La brutalité du liquide la fit tousser, cependant sous le feu qu’il fit couler dans sa gorge elle découvrait un parfum agréable. Sans aller jusqu’à vider le verre, elle but une seconde gorgée et se sentit assez bien pour s’asseoir sur le bord du grand divan où on l’avait étendue. Le peintre s’était levé aussi et, debout à quelques pas d’elle, la regardait avec un demi-sourire qui lui fit penser qu’elle devait avoir une allure impossible.
— Vous devez me prendre pour une folle, dit Hortense. De quoi est-ce que j’ai l’air ?…
— A dire vrai, je n’en sais trop rien. Je ne vous cache pas que votre aspect est d’autant plus étrange qu’à voir cet attirail – il désignait le plastron amidonné – il n’est pas difficile de deviner que vous sortiez tout droit des Tuileries… et même d’une présentation. Mais de là à vous croire folle !…
— Il m’est difficile de vous expliquer ce qui vient de se passer car cela vous obligerait à écouter une longue et fastidieuse histoire. Je voudrais que vous me croyiez si je vous dis que je viens d’échapper à un grand danger… peut-être un danger de mort.
— Je vous crois…
Il vint s’accroupir auprès d’elle et prit ses mains dans les siennes.
— Il y avait dans vos yeux, tout à l’heure, quand je vous ai rencontrée, une véritable terreur, dit-il avec une grande gentillesse. Vous étiez affolée, perdue… Vous avez tourné sur vous-même un moment et j’ai cru que vous alliez vous jeter à la Seine. Tenez ! Vous aviez exactement cette expression-là…

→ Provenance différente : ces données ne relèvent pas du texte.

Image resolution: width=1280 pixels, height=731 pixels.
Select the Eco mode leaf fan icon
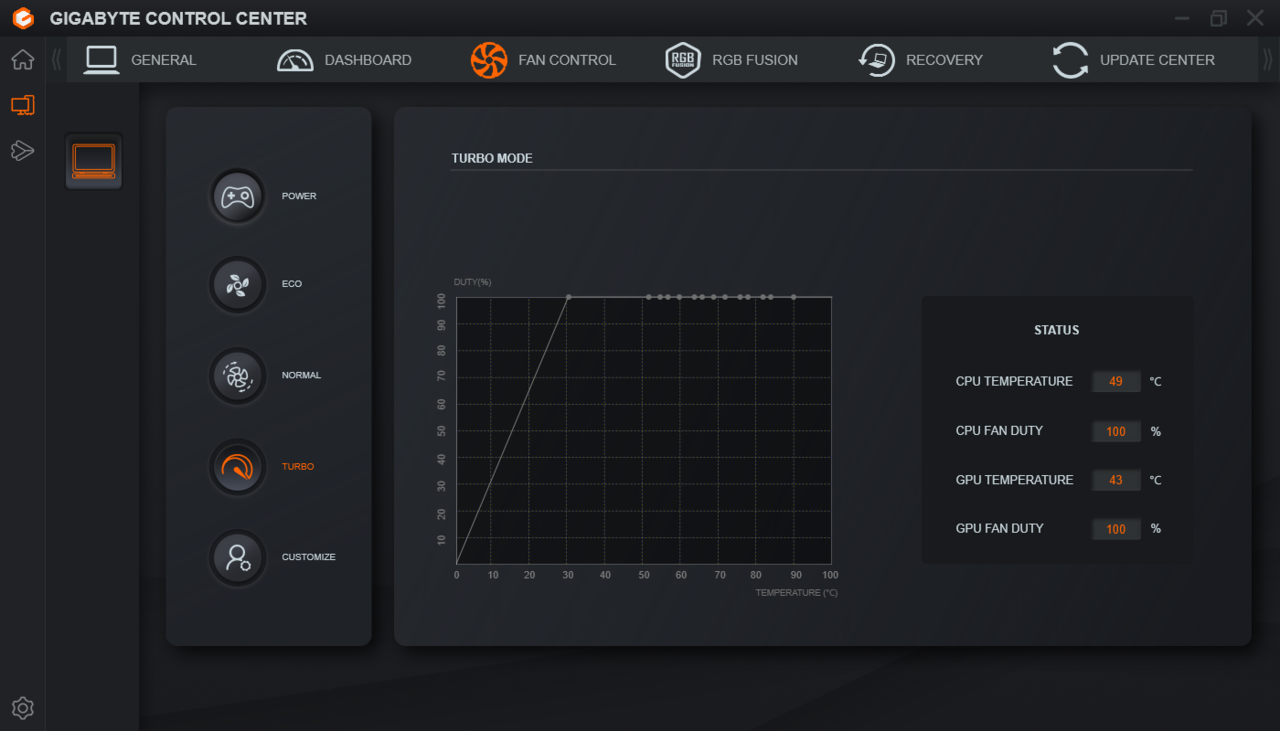237,284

Se relevant prestement, il alla jusqu’à une grande table chargée de carnets de croquis et de feuilles de papier, prit un fusain et jeta sur la feuille quelques traits rapides puis rapporta le tout à la jeune femme.
— Voyez !
Elle vit, en effet, une étonnante esquisse de son propre visage où l’on voyait surtout les yeux, des yeux de bête terrifiée qu’Hortense ne se connaissait pas… Elle hocha la tête.

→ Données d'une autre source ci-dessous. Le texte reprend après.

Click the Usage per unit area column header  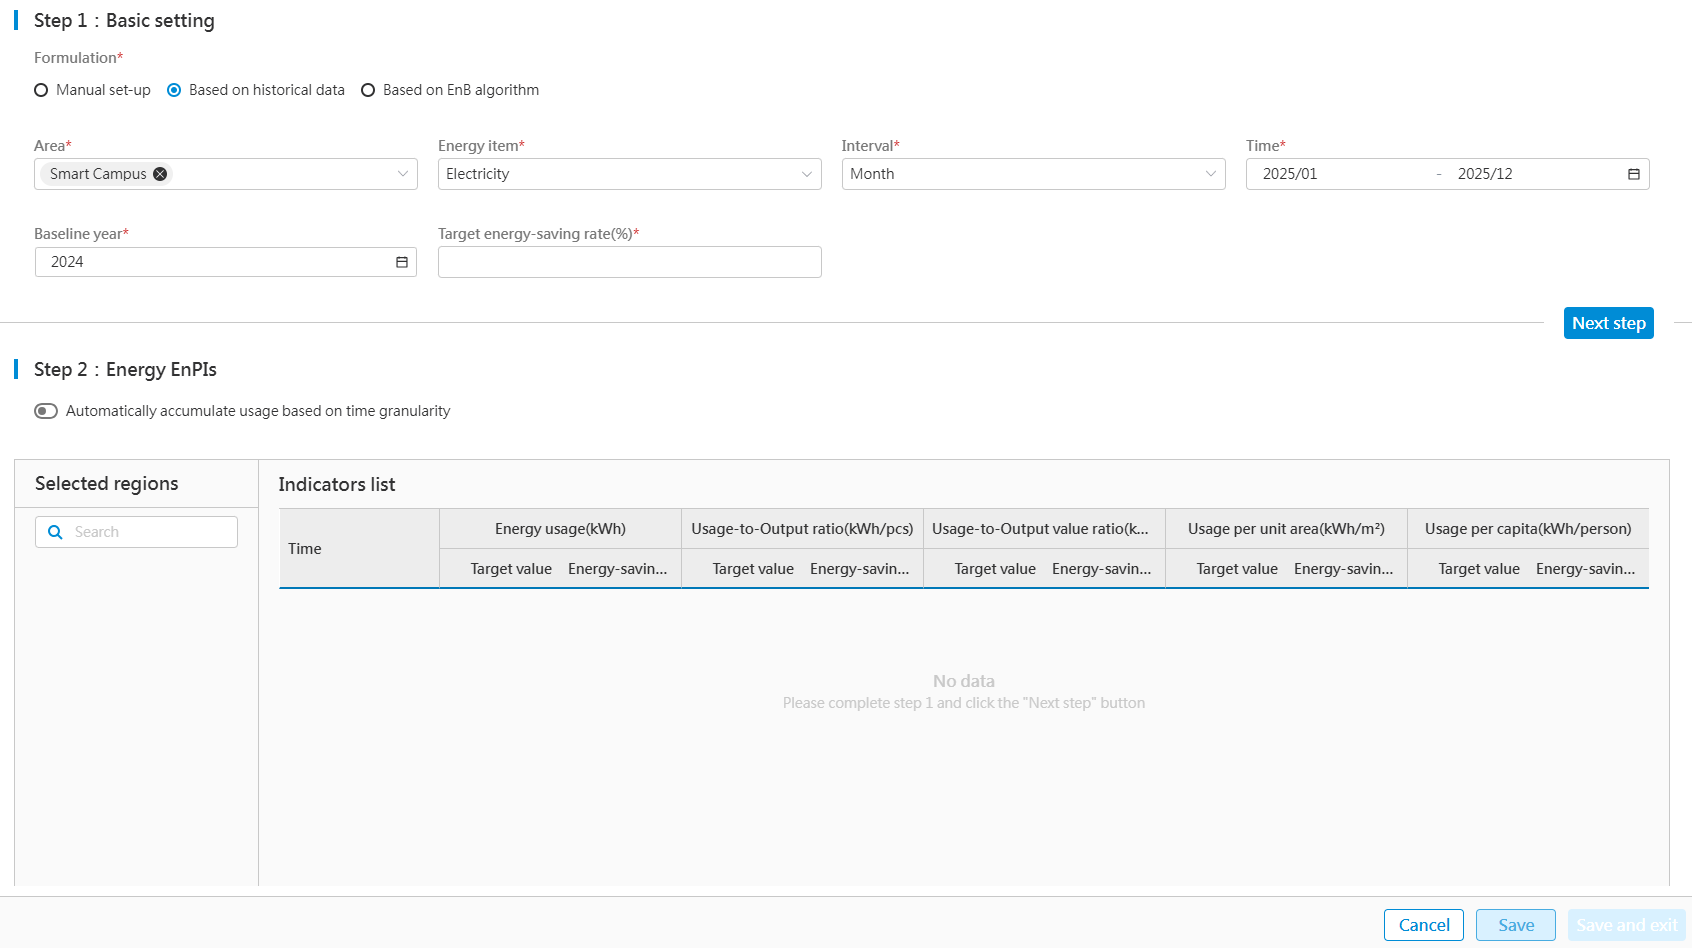(1286, 529)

— Vous avez vraiment beaucoup de talent, monsieur Delacroix. C’est un miroir que vous m’avez tendu là, n’est-ce pas ? Car… je crois bien que j’ai encore très peur.
— Vous êtes en sûreté ici. Qui pourrait songer à chercher la belle comtesse de Lauzargues chez un modeste barbouilleur nommé Eugène Delacroix…
— Barbouilleur ! Et modeste ! Pardonnez-moi, monsieur, mais à vous regarder on peut vous créditer de beaucoup de beaux sentiments : la générosité, le courage… pas la modestie ! Vous ressemblez plus à un paladin qu’à un moine.
Il se mit à rire découvrant une denture éblouissante qui en rappela une autre à Hortense. Par certains côtés : la manière arrogante de porter la tête, le pli volontaire de ses lèvres, il évoquait un peu Jean. C’était peut-être à cause de cela qu’elle se sentait si facilement en confiance avec lui.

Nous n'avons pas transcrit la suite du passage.